Subject to Applicable Law and the restrictions set forth in the Plan, the

Committee may delegate administrative functions to individuals who are Reporting

Persons, officers, or Employees of the Company or its Affiliates.

(d) Deference to Committee Determinations. The Committee shall have the

discretion to interpret or construe ambiguous, unclear, or implied (but omitted)

terms in any fashion it deems to be appropriate in its sole discretion, and to

make any findings of fact needed in the administration of the Plan or Award

Agreements. The Committee's prior exercise of its discretionary authority shall

not obligate it to exercise its authority in a like fashion thereafter. The

Committee's interpretation and construction of any provision of the Plan, or of

any Award or Award Agreement, shall be final, binding, and conclusive. The

validity of any such interpretation, construction, decision or finding of fact

shall not be given de novo review if challenged in court, by arbitration, or in

any other forum, and shall be upheld unless clearly arbitrary or capricious.

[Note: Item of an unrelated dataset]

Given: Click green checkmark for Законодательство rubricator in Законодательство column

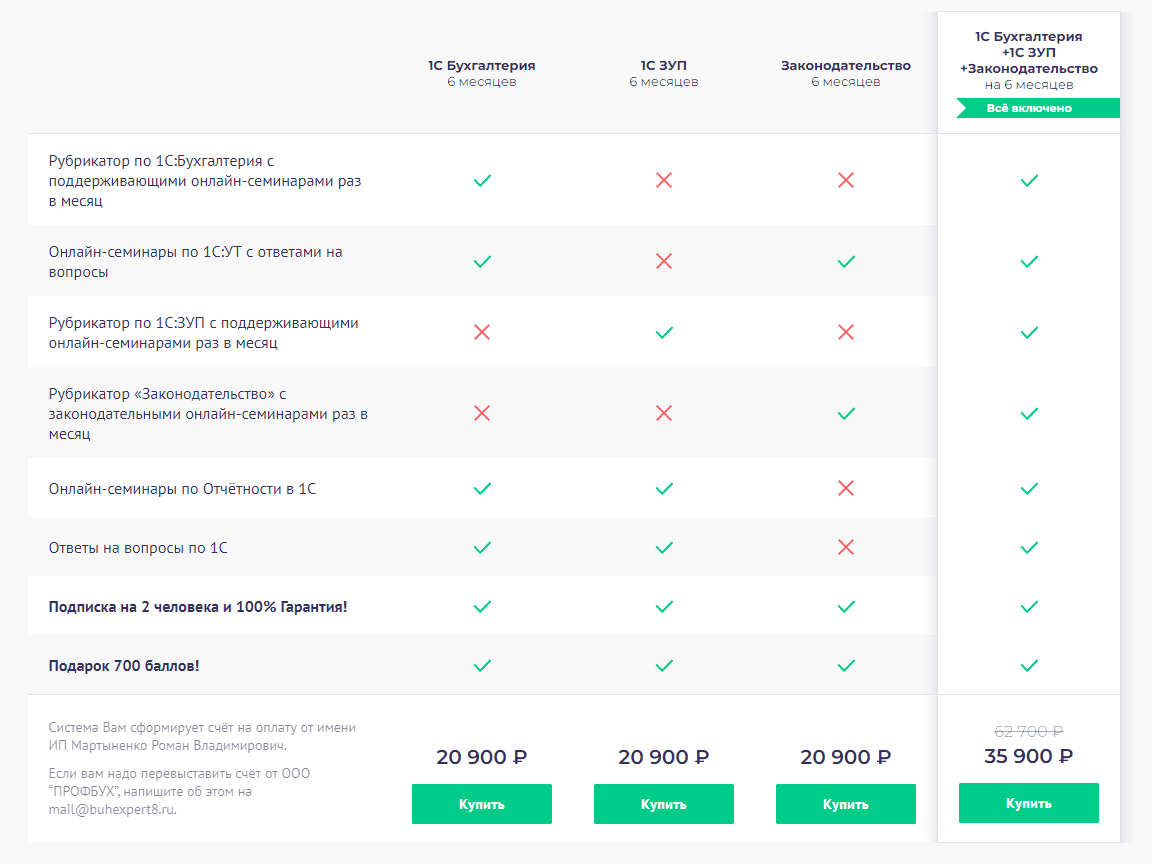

(e) No Liability; Indemnification. Neither the Board nor any Committee

member, nor any Person acting at the direction of the Board or the Committee,

shall be liable for any act, omission, interpretation, construction or

determination made in good faith with respect to the Plan, any Award or any

Award Agreement. The Company and its Affiliates shall pay or reimburse any

member of the Committee, as well as any Director, Employee, or Consultant who

takes action in connection with the Plan, for all expenses incurred with respect

to the Plan, and to the full extent allowable under Applicable Law shall

indemnify each and every one of them for any claims, liabilities, and costs

(including reasonable attorney's fees) arising out of their good faith

performance of duties under the Plan. The Company and its Affiliates may obtain

liability insurance for this purpose.

5. ELIGIBILITY

(a) General Rule. The Committee may grant ISOs only to Employees

(including officers who are Employees) of the Company or an Affiliate that is a

"parent corporation" or "subsidiary corporation" within the meaning of Section

424 of the Code, and may grant all other Awards to any Eligible Person. A

Participant who has been granted an Award may be granted an additional Award or

Awards if the Committee shall so determine, if such person is otherwise an

Eligible Person and if otherwise in accordance with the terms of the Plan.

(b) Grant of Awards. Subject to the express provisions of the Plan, the

Committee shall determine from the class of Eligible Persons those individuals

to whom Awards under the Plan may be granted, the number of Shares subject to

each Award, the price (if any) to be paid for the Shares or the Award and, in

the case of Performance Awards, in addition to the matters addressed in Section

10 below, the specific objectives, goals and performance criteria that further

define the Performance Award. Each Award shall be evidenced by an Award

Agreement signed by the Company and, if required by the Committee, by the

Participant. The Award Agreement shall set forth the material terms and

conditions of the Award established by the Committee.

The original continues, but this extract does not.